If you want to know what the data was that the model was trained on, well... they don't say. At all. Sorry, you don't get to know that.

Alright. Next what Google wants to do is trumpet the capabilities of the model. They do this primarily by citing its performance on various benchmarks. There's two summary tables, one for text and one for "multimodal", in the original announcement blog post, so if you want quick summary tables, I suggest you just go look at those. The "text" section is broken out into "general", "reasoning", "math", and "code", while the "multimodal" is broken out into "image", "video", and "audio".

Before we dive into this, need to mention that Gemini comes in different sizes, with "Nano", "Pro", and "Ultra" variants. If you're wondering why you're going to see "Ultra" so much, it's because most of the benchmarks were tested against the "Ultra" version.

The first benchmark is MMLU, which I told you all about when OpenAI advertised GPT-4's score (89%). Gemini beats that slightly with 90.04%. Human expert performance is said to be 89.8%. So GPT-4 almost reached the level of human experts and Gemini just barely passes it. If you believe the 89.8% score really deserves that many significant digits. Anyway, in case you don't remember all about MMLU, MMLU stands for "measuring massive multitask language understanding". It's a test for language models, and the basic idea that you test it on a huge variety of stuff. There are 57 tasks in total: 15,908 questions. "The questions in the dataset were manually collected by graduate and undergraduate students from freely available sources online. These include practice questions for tests such as the Graduate Record Examination and the United States Medical Licensing Examination. It also includes questions designed for undergraduate courses and questions designed for readers of Oxford University Press books. Some tasks cover a subject, like psychology, but at a specific level of difficulty, such as 'Elementary,' 'High School,' 'College,' or 'Professional.' For example, the 'Professional Psychology' task draws on questions from freely available practice questions for the Examination for Professional Practice in Psychology, while the 'High School Psychology' task has questions like those from Advanced Placement Psychology examinations."

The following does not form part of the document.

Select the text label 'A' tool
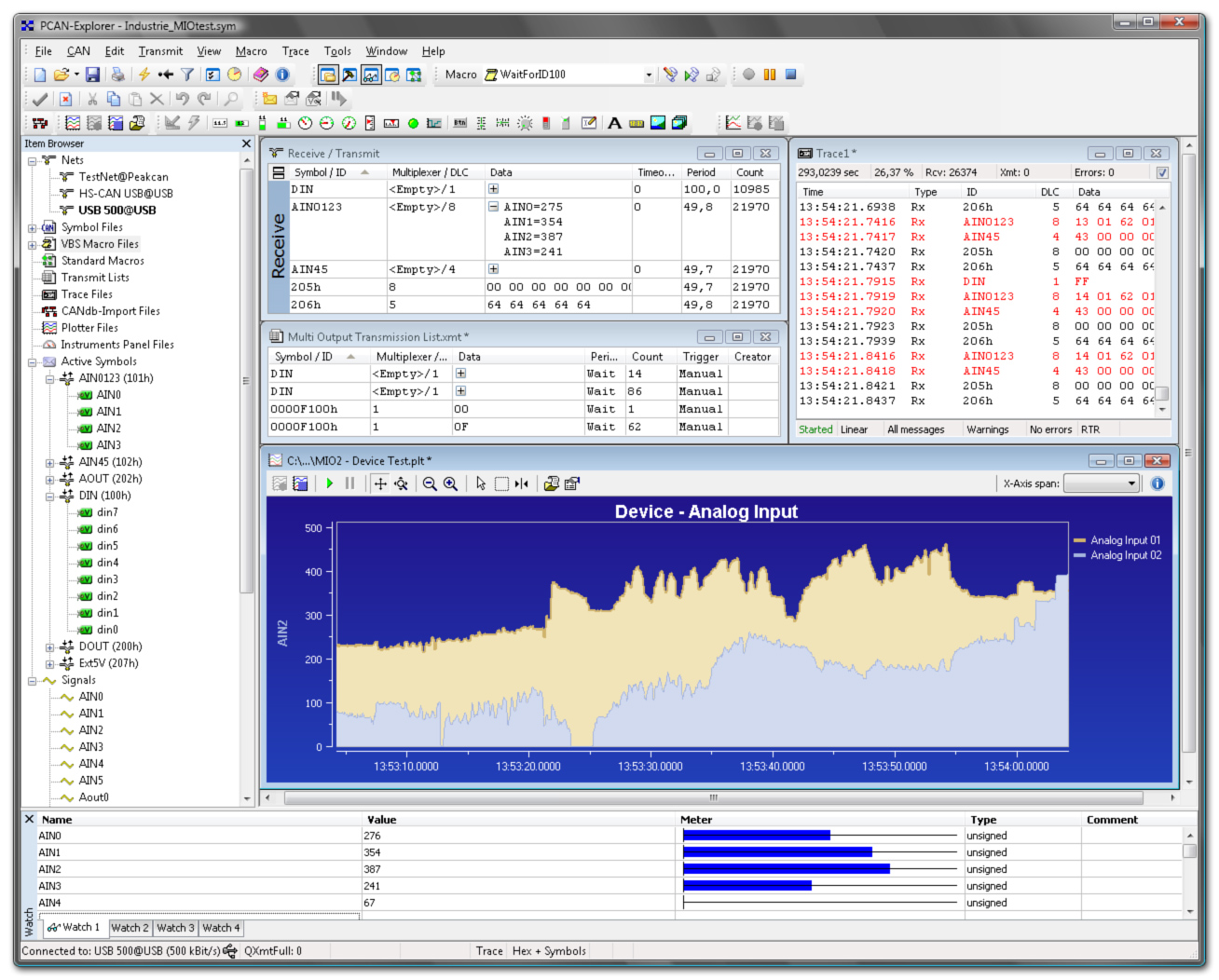 614,123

Google says, "Achieving high performance requires specialist knowledge across many domains (e.g. law, biology, history, etc.), alongside reading comprehension and reasoning. We find Gemini Ultra achieves highest accuracy when used in combination with a chain-of-thought prompting approach that accounts for model uncertainty. The model produces a chain of thought with k samples, for example 8 or 32. If there is a consensus above a preset threshold (selected based on the validation split), it selects this answer, otherwise it reverts to a greedy sample based on maximum likelihood choice without chain of thought."

Up next is GSM8K. "GSM" stands for "grade school math". "8K" because it has 8,000 questions. Google says, "We find Gemini Ultra reaches 94.4% accuracy with chain-of-thought prompting and self-consistency compared to the previous best accuracy of 92% with the same prompting technique. Similar positive trends are observed in increased difficulty math problems drawn from middle- and high-school math competitions (MATH benchmark), with the Gemini Ultra model outperforming all competitor models, reaching 53.2% using 4-shot prompting. The model also outperforms the state of the art on even harder tasks derived from American Mathematical Competitions. Smaller models perform poorly on this challenging task scoring close to random, but Gemini Ultra can solve 32% of the questions, compared to the 30% solve rate for GPT-4."

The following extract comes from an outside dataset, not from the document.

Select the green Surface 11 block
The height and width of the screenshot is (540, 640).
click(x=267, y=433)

To test for coding ability, they use a benchmark called HumanEval and a new one they invented just for this comparison they call Natural2Code. HumanEval apparently is a benchmark that challenges the model to take a function description and produce a Python implementation. Gemini Ultra gets 74.4% on this. The purpose of Natural2Code was they were afraid the model was encountering the questions somewhere in its training data, so they went out of their way to invent a whole new set of questions and verifying that none of them existed anywhere on the internet. (They call this "web leakage".) Gemini Ultra got 74.9% of these, which they said is better than GPT-4. (If you're wondering about AlphaCode 2, I'll get to that in a minute).

Up next we have multilingual tests, which consists of machine translation benchmarks, summarization benchmarks, and translated versions of common benchmarks.

For machine translation, the main benchmark is WMT 23. "WMT" just stands for "Workshop on Machine Translation" and "23" just means they used the 2023 version of the test. Mainly what this test involves is translating news stories between languages. A combination of automatic and human evaluation is used. The automatic evaluation is done with something called a BLEU score. BLEU stands for Bilingual Evaluation Understudy, and the way it works is it compares the machine-translated text to a set of high quality reference translations made by humans. "It has been shown that BLEU scores correlate well with human judgment of translation quality." Gemini Ultra got a score of 74.4, vs GPT-4's 73.8.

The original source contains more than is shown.